Un orage sur l'océan

Le 4 janvier dernier, sur le blogue Orage sur Océan, j'annonçais la forme de mon prochain combat en ces termes. 

Ce n’est pas important de faire l’inventaire des combats menés. Ils furent nombreux. Mes cicatrices sont les strates de mes victoires.

Un jour, pourtant, j’affronterai le dernier. Je ne le saurai pas avant le coup fatal. J’aimais bien l'idée de poursuivre ma vie dans la certitude orgueilleuse d’avoir eu le dernier mot. Pendant longtemps encore, savourer chaque année l’étonnement ravi de mes guerriers en sarrau blanc devant une persistante amélioration de mon état de santé… contre toute attente précisons-le. Affronter chaque évaluation sans peur aucune de découvrir une nouvelle faille, convaincue d’en avoir fait le tour.

 Le 31 octobre 2011, j’étais certaine de me soumettre à une simple routine préventive. Le 16 décembre j’ai entendu battre de nouveau mes tambours de guerre.

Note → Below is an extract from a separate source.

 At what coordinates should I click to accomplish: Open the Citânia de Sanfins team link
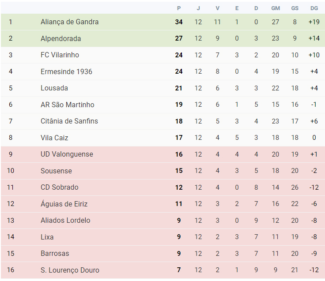coord(69,121)
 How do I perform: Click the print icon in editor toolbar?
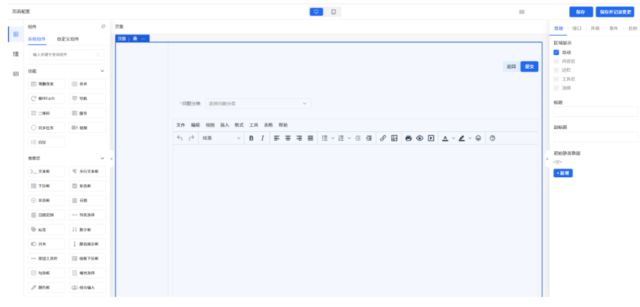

Me revoilà donc au centre de l’arène.

L’ennemi à combattre a la forme d’un crabe.


Peu après de nombreux messages me sont parvenus. J'y ai puisé énergie et confiance. Ces témoignages d'amitiés et de solidarité, parmi lesquels mes consœurs et confrères journalistes me servent de rempart quand, quelquefois, le doute et la peur s'insinuent entre ma raison et mes émotions. J'ai pris conscience de cette certitude qu'ils ont tous exprimés que j'allais me battre et vaincre. Pas de pitié. Seulement une totale confiance en moi. Et le désir d'être informés de la suite des évènements.

Ces pages seront un peu mon journal de bord. Que sera-t-il? Je l'ignore. Je l'écris avant tout pour moi, comme une thérapie.